Photo Information

Army Capt. Katharine Frank, a veteranarian with the Navy Marine Mammal Program, helps Navy Petty Officer 2nd Class Jeremy Haire, a marine mammal handler with Explosive Ordnance Disposal Mobile Unit 1, spray water onto a mine hunting dolphin after being transported to MCB Camp Pendleton, July 22. Marine Heavy Helicopter Squadron 466 transported the mammal handlers and the dolphins to support routine training. ::r::::n::(Official U.S. Marine Corps photo by Lance Cpl. Christopher O'Quin)(Released)

Photo by Lance Cpl. Christopher O'Quin

HMH-466 Marines transport dolphin mine hunters

22 Jul 2009 | Lance Cpl. Christopher O'Quin

The CH-53E “Super Stallion” is the largest helicopter in the U.S. military. Boasting three gas-powered turbine engines, the power of the Super Stallion enables it to provide the Corps with multiple support roles such as lifting artillery pieces, moving humvees or transporting troops.

Instead of fulfilling their usual support role, the Marines with Marine Heavy Helicopter Squadron 466, Marine Aircraft Group recently transported a rare cargo - dolphins.

On July 22, aircrew with HMH-466, also known as the “Wolfpack,” flew four explosive ordnance disposal dolphins to Marine Corps Base Camp Pendleton for a routine training event.

“Transporting with the Super Stallions is something we haven’t done in a long time,” said Petty Officer 1st Class Douglas R. Cline, the leading petty officer with Marine Mammal Company, Explosive Ordnance Disposal Mobile Unit 1. “It has been almost seven years since we’ve done this. “The Navy has been using dolphins for almost 50 years. They provide the Navy with the most reliable and capable mine countermeasure system in the world.”

Sailors and soldiers with the Navy unit take care of the mine-finding dolphins as handlers. A team of handlers accompanied the dolphins during the flight, keeping a watchful eye over the precious cargo. They paid close attention to the animals’ health to react to any negative changes. They sprayed the dolphins with cool water, fed them fish and checked the temperature in the containers.

“When transporting the animals you have to worry about heat, elevation and a number of factors because you are taking them out of their element,” said Cline. “These helicopters make the transportation faster, more expedient and more efficient than by land.”

Constant communication between the pilots, crew chiefs and handlers ensured the safe transport of the animals. The crew chiefs kept constant watch over the passengers and aircraft throughout the flight.

“Keeping the dolphins cool from the heat was a challenge, but most of the work was done by the handlers,” said Staff Sgt. Michael A. Camacho, a crew chief with the Wolfpack. “After we landed, we helped unload the dolphins and ensured the debarking was successful.
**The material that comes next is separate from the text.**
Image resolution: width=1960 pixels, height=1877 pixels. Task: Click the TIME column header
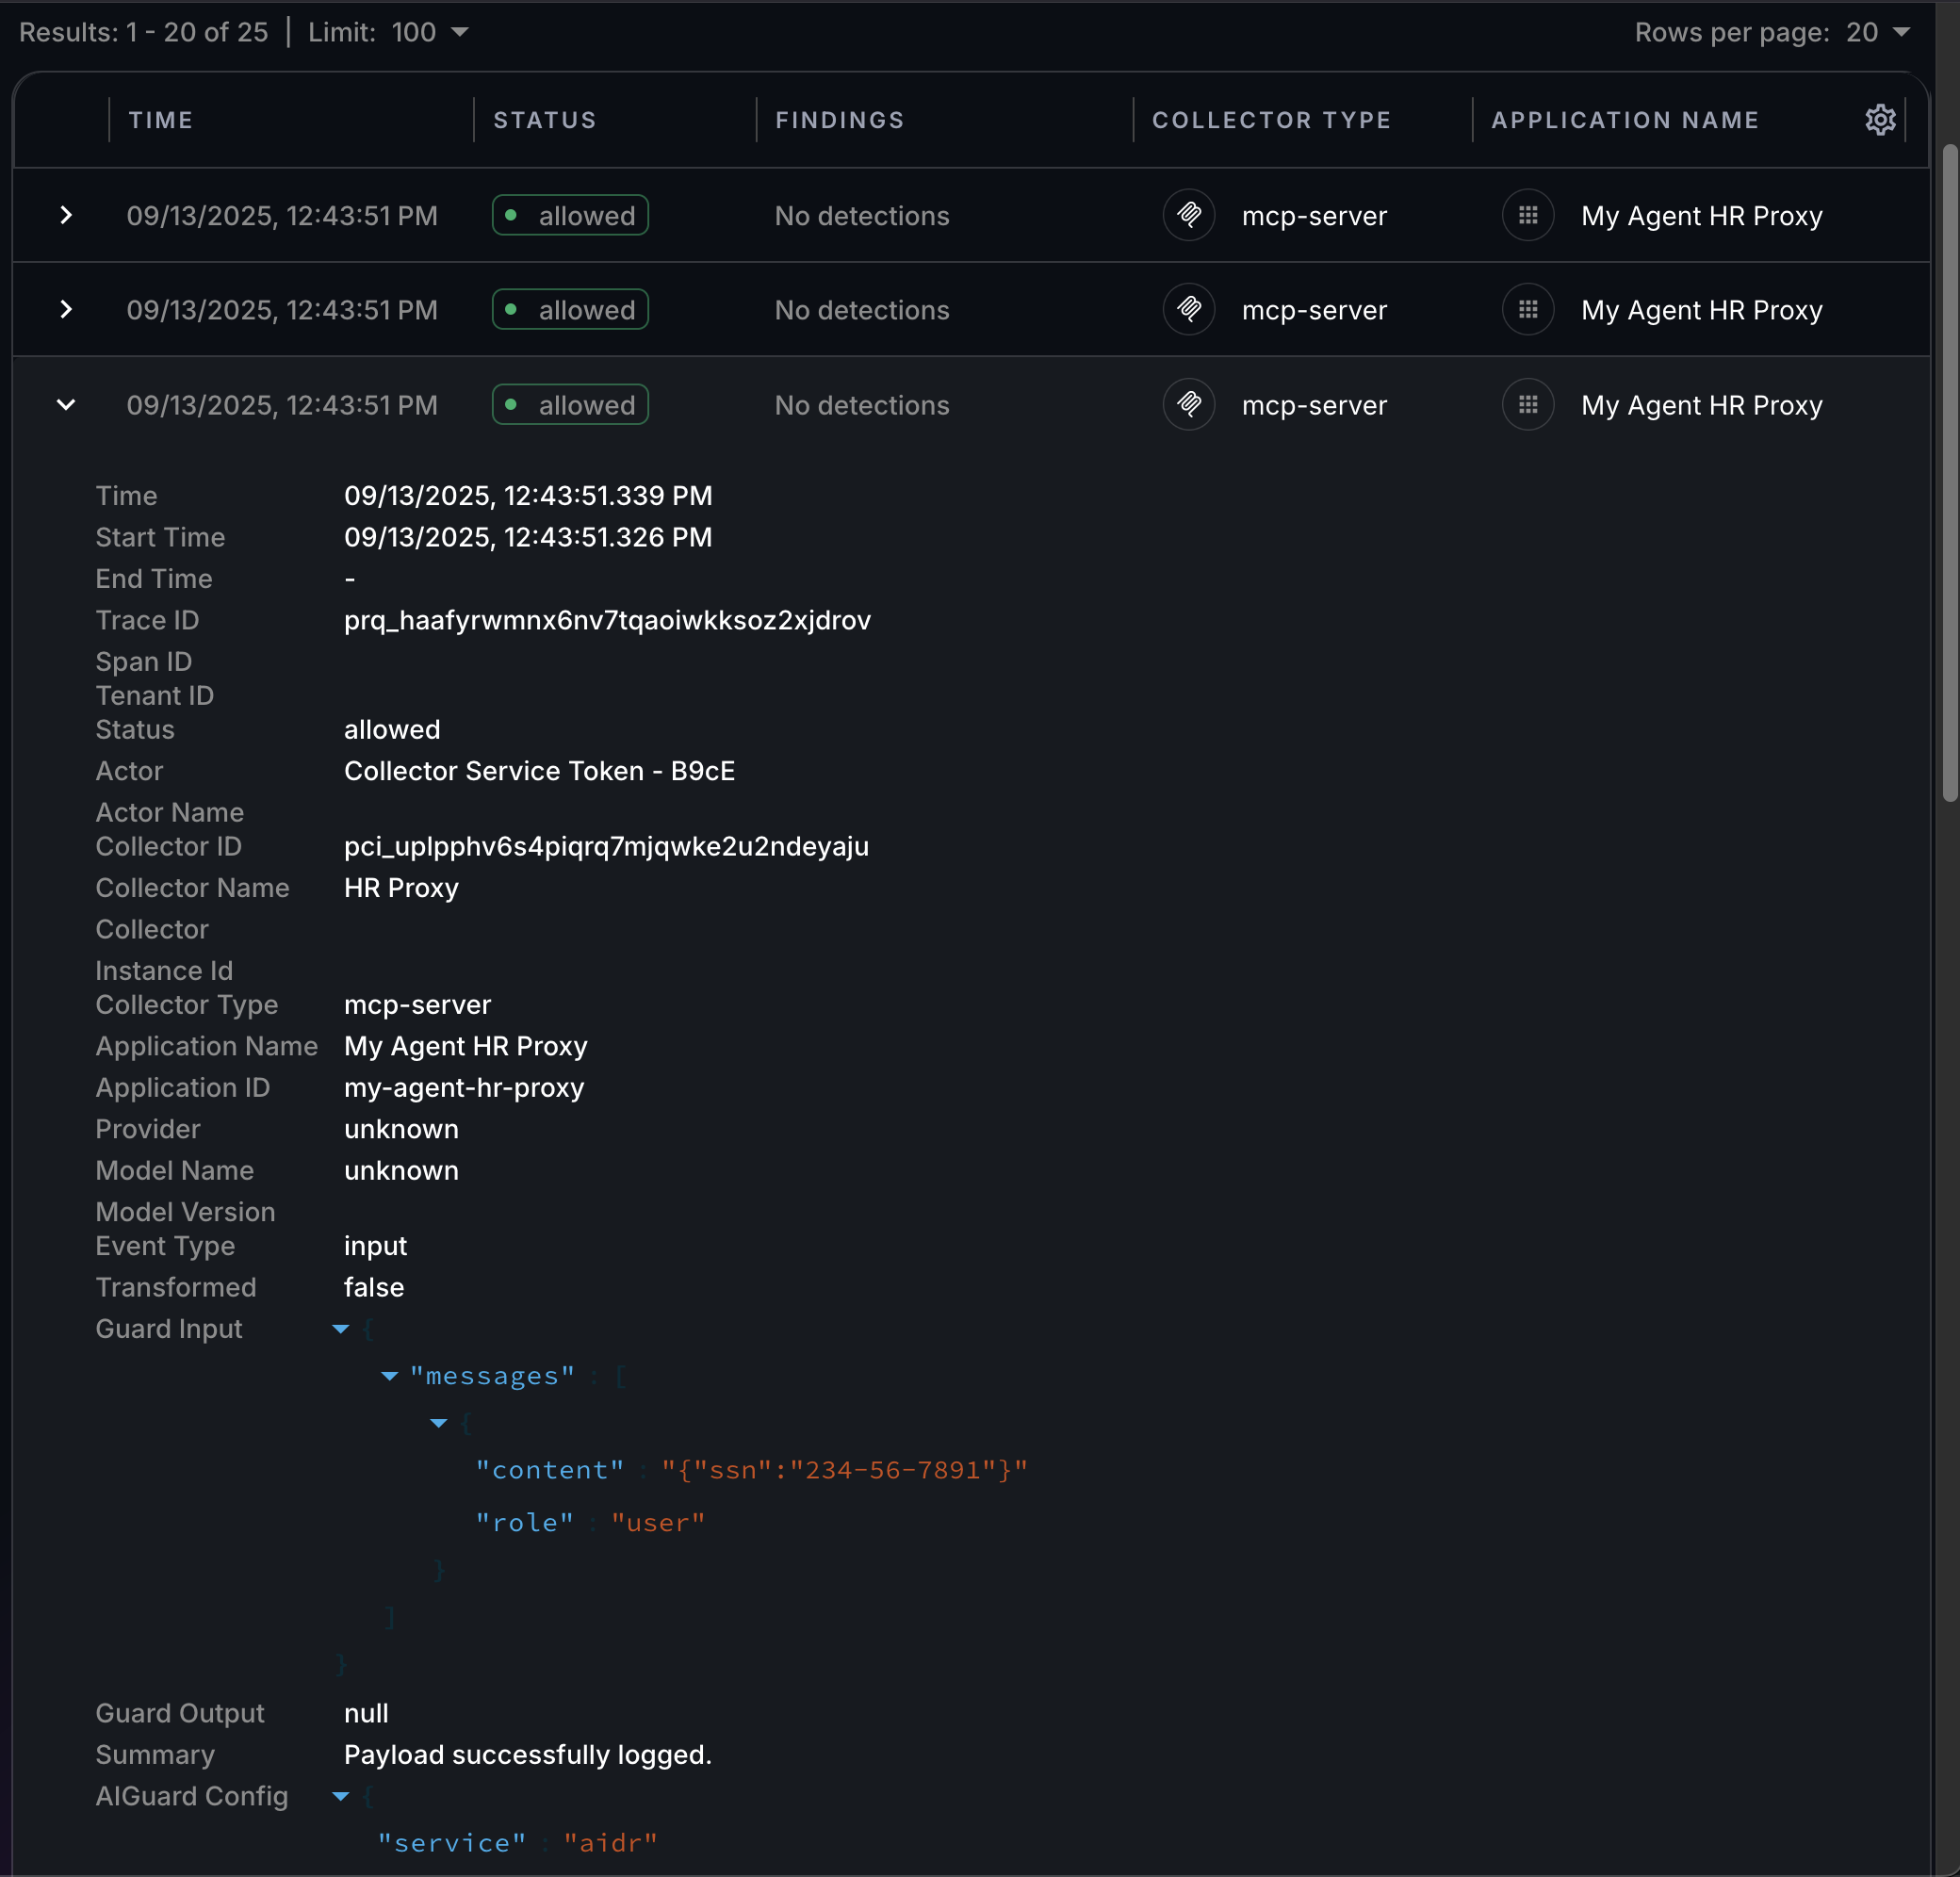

I’ve helped transport artillery pieces, detainees and vehicles, but never dolphins. This is one more thing to add to our squadron accolades, and something we can support in the future.”

The squadron returned the dolphins to their home at Naval Amphibious Base Coronado at the conclusion of their training more than a week later.

“We had never worked with this unit before and it was a great experience,” said Capt. Nate Goddard, a pilot with the squadron. “It challenged our aircrew to apply their knowledge and experience to a series of decisions and new challenges, but it was a rewarding experience.”